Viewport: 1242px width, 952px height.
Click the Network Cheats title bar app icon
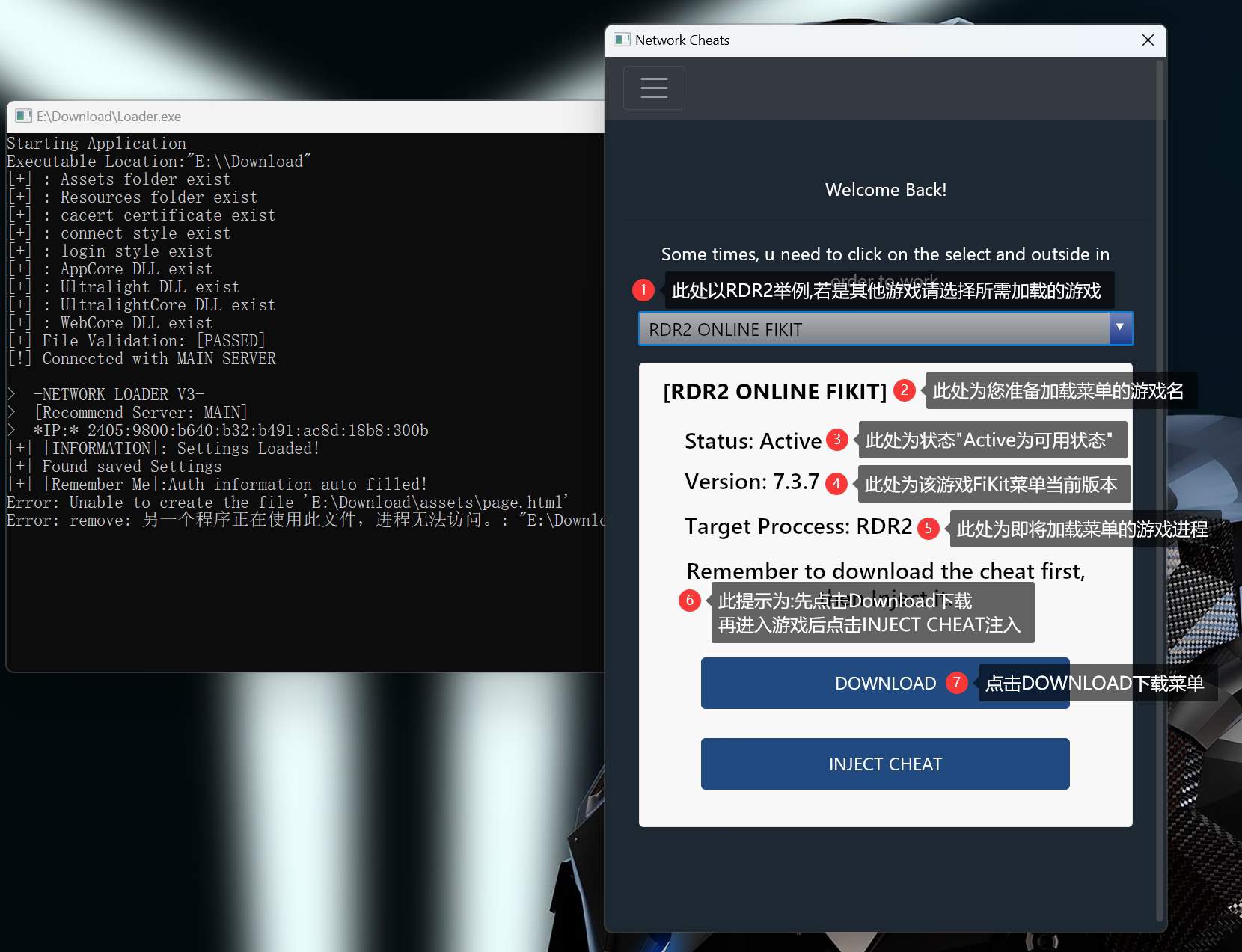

########

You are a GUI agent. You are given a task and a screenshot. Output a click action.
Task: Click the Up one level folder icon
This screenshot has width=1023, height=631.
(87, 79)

########

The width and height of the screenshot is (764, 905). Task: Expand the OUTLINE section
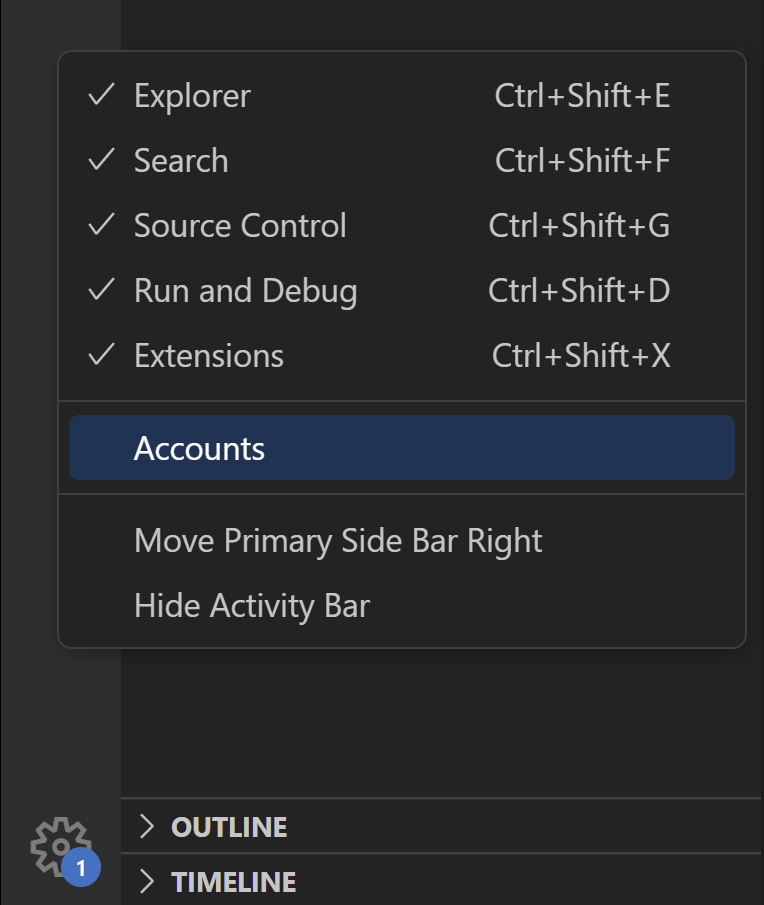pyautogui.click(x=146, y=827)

########

■ Task goal: In the listing above, find the line containing "Viewport: 1242px width, 952px height." and the line containing "Click the Network Cheats title bar app icon", then retype both and every line between them exactly, with nothing else.

■ Worked solution:
Viewport: 1242px width, 952px height.
Click the Network Cheats title bar app icon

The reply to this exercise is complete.